Performance when querying accross multiple indexes

Hello,

we have an ES setup (v1.7.5) to index logs from network devices (firewall, UTM,...) and we are creating indexes on a per device, per day basis. This means that we have a lot of small indexes with 1 primary shard and 1 replica.

my question is regarding performances: when querying across multiple indexes (because the time range is more than 1 day, or because when want to search for data regarding several devices, or both) we can either use a wildcard or list explicitly the indexes to be considered.

Is there any difference from performance standpoint between wildcard or listing without wildcard ?

Antoine

Having large amounts of very small shards is generally quite inefficient as each shard comes with a certain amount of overhead in terms of file handles and memory usage. This can also affect query performance negatively. I would recommend consolidating into larger shards by reducing the number of indices created per day and/or switching to indices that cover a longer time period.

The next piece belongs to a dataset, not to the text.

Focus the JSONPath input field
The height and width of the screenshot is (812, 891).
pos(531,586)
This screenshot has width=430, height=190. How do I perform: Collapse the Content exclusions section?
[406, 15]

Having said that you always want to query the smallest number of shards possible, which means it if possible is better to explicitly set the indices to query than use a wildcard pattern.

Although Kibana allows you to specify a wildcard pattern, it actually uses the field stats API to determine which indices matching the pattern that can contain relevant data before submitting the query.

Before this functionality was available in the API, e.g. for ES 1.7.x, Kibana instead used to limit the indices queried based on the date in the index name, which is why it used to be beneficial to configure index patterns with date patterns in Kibana.